According to the attorney, Mr Fleming’s firm says it was manipulated by Mr Murdaugh.
“Mr Fleming stepped forward and did the right thing by the Estate,” Mr Bland said. “Mr Fleming and his law firm maintain that they – like others – were victims of Alex Murdaugh’s fraudulent scheme.”
The Independent has reached out to Mr Fleming’s office for comment, but has not yet heard back.
In recent months, Mr Murdaugh’s name has come up in a series of increasingly bizarre headlines. In June, Mr Murdaugh’s wife and son were shot dead. Then, in September, Mr Murdaugh himself was shot, but survived. Since then, he has admitted to arranging his own shooting as part of a $10 million insurance fraud scheme.
Mr Murdaugh maintains that Ms Satterfield’s death was an accident, and that he had nothing to do with the deaths of his wife and son.
“He is totally distraught,” Mr Harpootlian told NBC News not long after the pair was found dead. “He did not murder them.”
Meanwhile, the South Carolina Law Enforcement Division (SLED) announced that it was opening a criminal investigation into Ms Satterfield’s death. The agency cited two reasons: First, it said it had uncovered relevant new information while investigating the deaths of Mr Murdaugh’s wife and son.
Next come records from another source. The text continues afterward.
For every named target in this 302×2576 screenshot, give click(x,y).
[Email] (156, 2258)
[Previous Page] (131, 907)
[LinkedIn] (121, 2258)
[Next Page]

Second, they received a letter from the Hampton County coroner, who said Mr Murdaugh’s story didn’t add up.
“The decedent’s death was not reported to the Coroner at the time, nor was an autopsy performed,” coroner Angela Topper wrote. “On the death certificate the manner of death was ruled ‘Natural,’ which is inconsistent with injuries sustained in a trip and fall accident.”
Mr Murdaugh’s lawyer has not yet responded to The Independent’s request for comment.